Stored items
==========

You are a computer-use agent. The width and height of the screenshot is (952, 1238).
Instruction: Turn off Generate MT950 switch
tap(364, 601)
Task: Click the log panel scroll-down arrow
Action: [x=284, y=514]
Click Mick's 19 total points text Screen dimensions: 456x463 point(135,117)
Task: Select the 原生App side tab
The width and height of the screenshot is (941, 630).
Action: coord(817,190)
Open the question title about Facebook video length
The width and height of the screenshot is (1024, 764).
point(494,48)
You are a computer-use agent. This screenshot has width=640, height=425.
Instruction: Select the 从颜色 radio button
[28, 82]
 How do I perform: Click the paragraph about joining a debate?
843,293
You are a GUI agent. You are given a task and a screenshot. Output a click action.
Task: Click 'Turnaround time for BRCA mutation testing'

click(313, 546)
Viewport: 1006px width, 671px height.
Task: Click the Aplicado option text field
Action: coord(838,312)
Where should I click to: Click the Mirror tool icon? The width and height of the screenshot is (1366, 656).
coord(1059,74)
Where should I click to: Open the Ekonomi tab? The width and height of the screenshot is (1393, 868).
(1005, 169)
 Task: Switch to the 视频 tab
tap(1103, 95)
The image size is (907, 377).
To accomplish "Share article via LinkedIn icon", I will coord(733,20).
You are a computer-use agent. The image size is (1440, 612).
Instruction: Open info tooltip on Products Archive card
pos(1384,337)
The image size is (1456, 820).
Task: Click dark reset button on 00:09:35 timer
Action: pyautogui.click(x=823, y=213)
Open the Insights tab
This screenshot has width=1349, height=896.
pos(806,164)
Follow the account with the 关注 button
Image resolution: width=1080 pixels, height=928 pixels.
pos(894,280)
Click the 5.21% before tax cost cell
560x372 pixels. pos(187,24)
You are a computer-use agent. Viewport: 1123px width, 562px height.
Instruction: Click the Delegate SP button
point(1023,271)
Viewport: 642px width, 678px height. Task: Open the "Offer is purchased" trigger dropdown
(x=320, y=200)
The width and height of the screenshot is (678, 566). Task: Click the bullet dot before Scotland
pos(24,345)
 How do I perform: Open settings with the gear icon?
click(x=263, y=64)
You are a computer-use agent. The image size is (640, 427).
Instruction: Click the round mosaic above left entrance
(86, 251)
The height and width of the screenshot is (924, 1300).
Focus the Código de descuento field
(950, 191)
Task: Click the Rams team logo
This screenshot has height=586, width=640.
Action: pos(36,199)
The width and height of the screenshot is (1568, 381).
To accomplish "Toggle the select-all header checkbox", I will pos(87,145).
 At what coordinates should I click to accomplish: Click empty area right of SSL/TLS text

==========

What needs to be done: Across the entries, how many lines hold the word "agent"? Say only the number.

Result: 6